Könntest du dich doch mit meinen Augen sehen, mein Kind, dann würdest du wissen und verstehen, dass all das, was dich ausmacht von innen nach außen strahlt. Dass du alles, was du willst, sein und werden und erreichen kannst, mit egal welchen Haaren und egal welcher Haut und mit dem lautesten Lachen und den verrücktesten Ideen.
Du würdest wissen, dass alle Möglichkeiten der Welt in dir sind und du frei bist, zu werden, wer du sein möchtest – wer du sein sollst. Du bist das Buch, das du selber schreibst, dein ganz eigenes Lied, dessen Melodie du selber am schönsten singen kannst. Ich sehe all das in dir und wünschte, du könntest meinen Zauberspruch hören.
Ich wünschte, er würde dich erreichen und sich in deinem Bewusstsein verankern, so dass du ihn immer hörst, wenn du ihn brauchst. Einen Zauberspruch, der immer dafür sorgen könnte, dass dein Blick auf dich selbst liebevoll und voller Großzügigkeit ist. Einen Zauberspruch, wie ihn jedes Kind, jeder Teenie, jede*r Erwachsene zur Verfügung haben sollte, um sich richtig zu fühlen, jederzeit.
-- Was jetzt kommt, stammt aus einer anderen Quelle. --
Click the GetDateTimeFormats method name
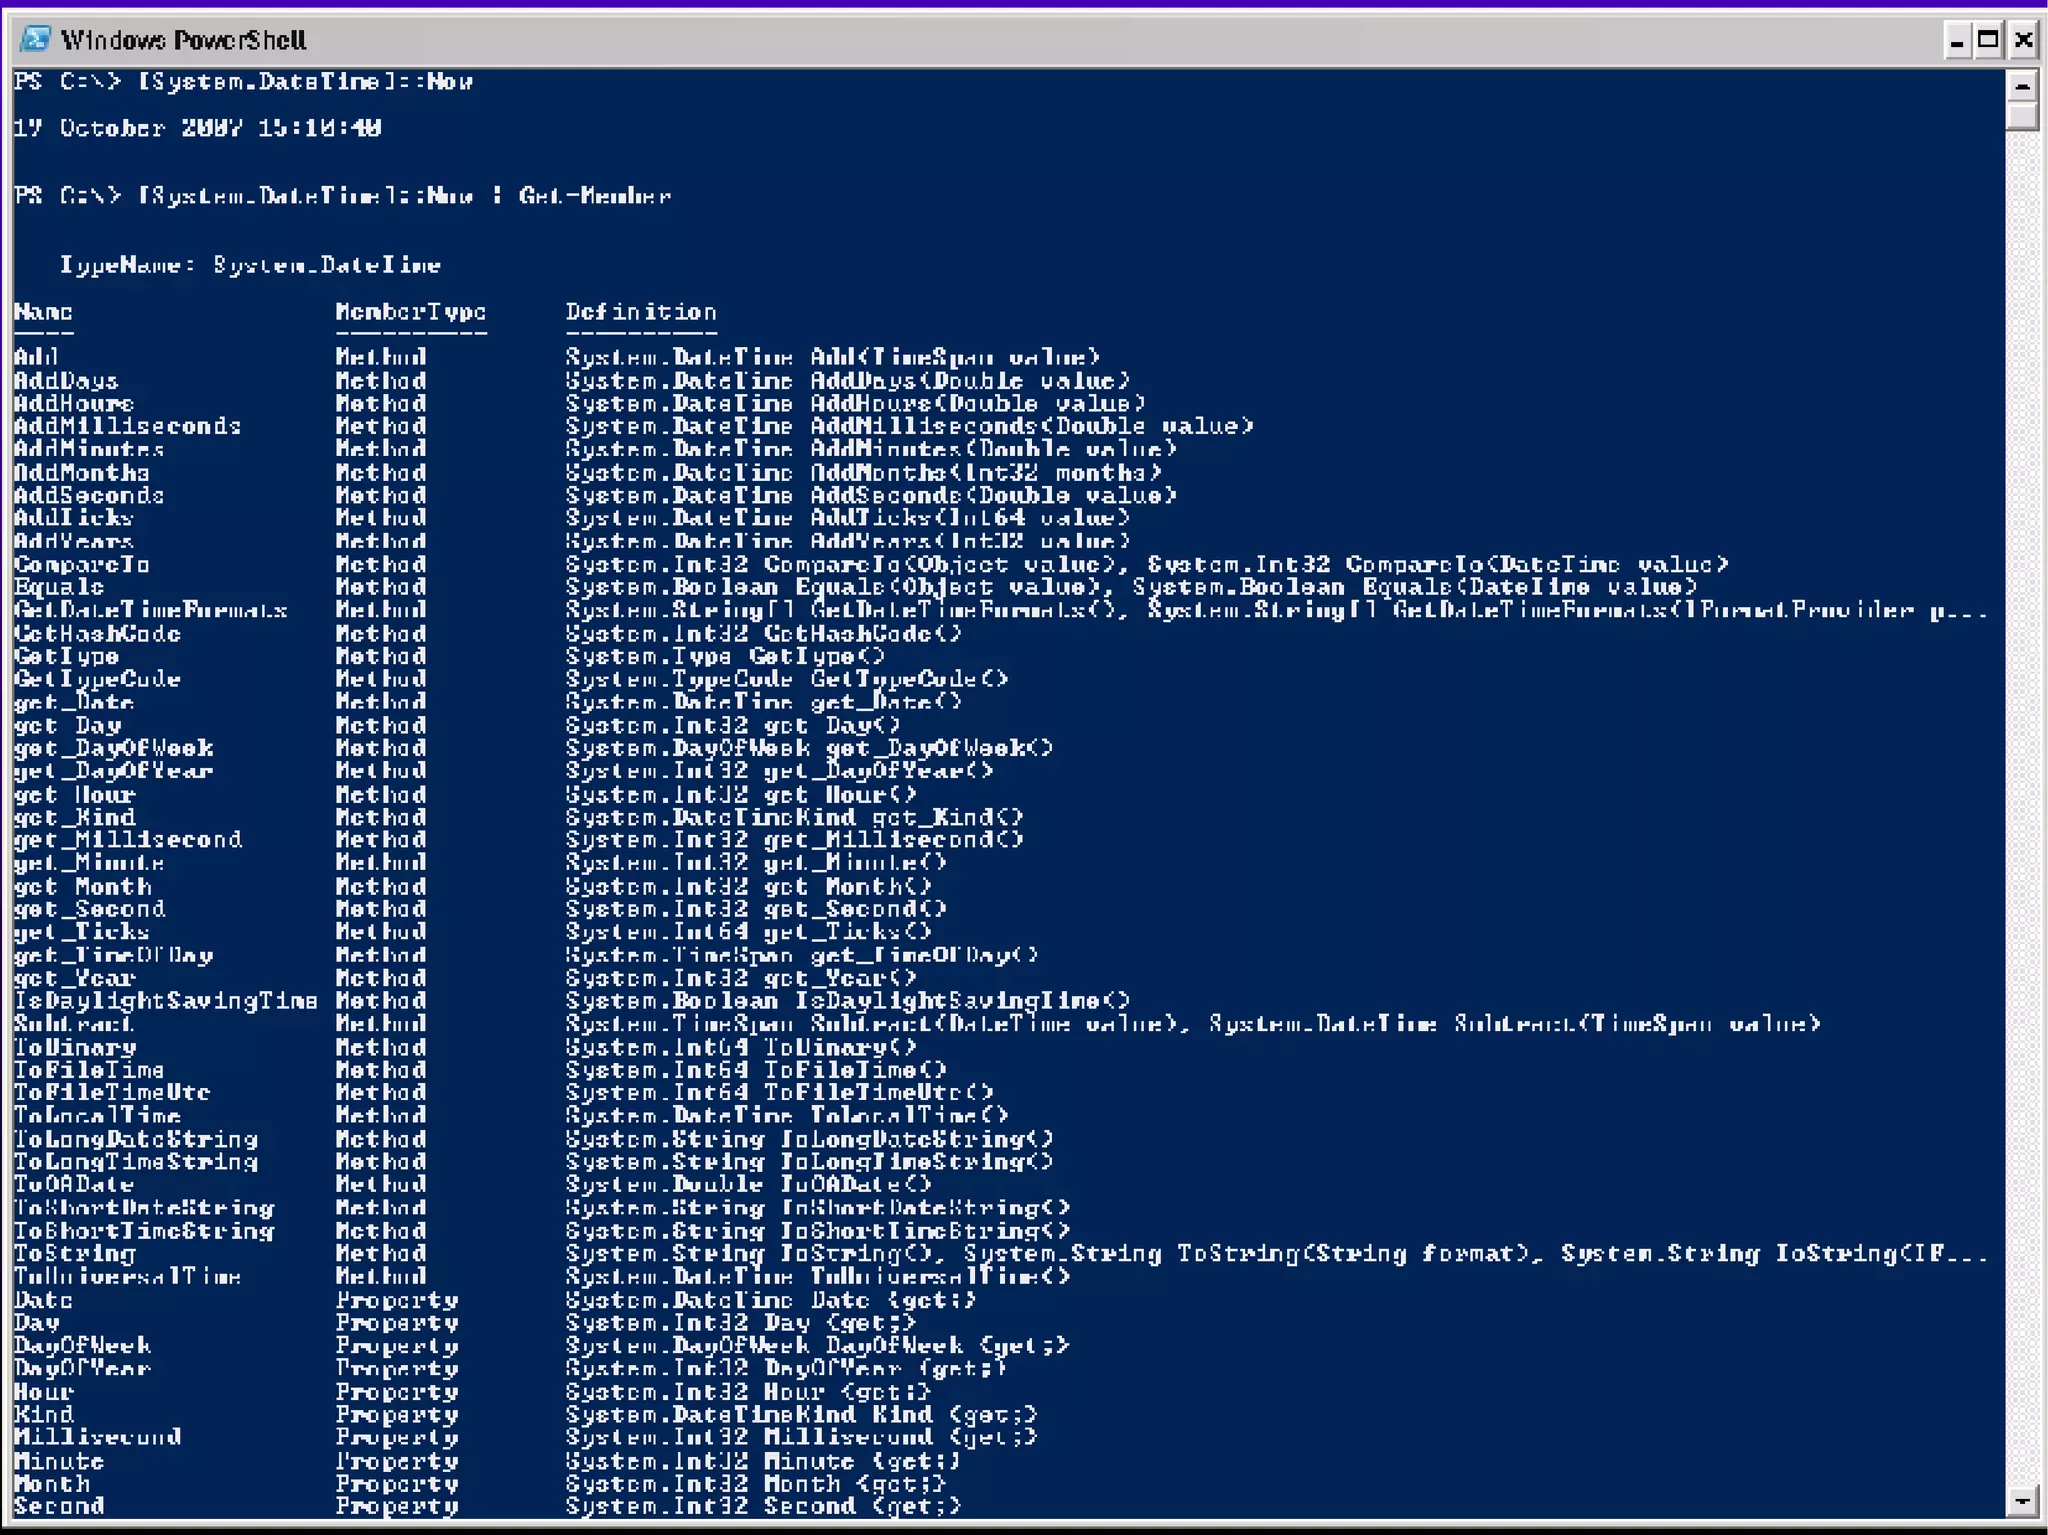The height and width of the screenshot is (1535, 2048). click(x=150, y=610)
Last Updated on 2. August 2021 by Anna Luz de León
3 Comments
Sehr schön geschrieben, das ist die besondere Gabe einer Mutter ihr Kind zu sehen, und auch die Reife einer Frau (ich bin genauso alt wie du) das Schöne an sich und an anderen zu erkennen und zu schätzen. Ich habe lange gebraucht um mich selbst so entspannt und positiv zu sehen und wünschte ich hätte das schon viel früher erkannt, als ich noch jung war und frisch und damals voller Komplexe, die das Leben schwer gemacht haben. Aber die Sicht auf das eigene Kind ist etwas Besonderes und ich denke sie lässt mich auch milder mit mir und anderen werden. Wunderschön in Worte gefasst!
Wieder mal eine zauberhafte Liebeserklärung an deine Kinder .
Seit Jahren lese ich still deine überaus liebevollen Texte. Egal ob es um deine Kinder oder deine verstorbene Mutter geht, die Liebe, die du in deinen Texten zum Ausdruck bringst ist einfach wunderbar.
Und das Schönste ist für mich die Vorstellung, dass deine liebevollen und klugen Worte, deine Gefühle, dein “sein” in deinen Texten für deine Kids immer present bleiben wird.
Es ist wirklich ein Geschenk, eine Mutter zu haben, die ihre Gefühle, Ansichten in dieser schriftlichen Form zum Ausdruck bringen kann. ❤️
Was für ein toller Text! Eine so schöne Liebeserklärung an alle Kinder, Teens und unsicheren Menschen… ich wünschte, ich hätte das als Kind gelesen oder gehört (hätte ich es hören und lesen wollen? Wäre die Verunsicherung wirklich weniger geworden?). Ja, ein Zauberstab wäre großartig! Schönheit strahlt immer von innen nach außen!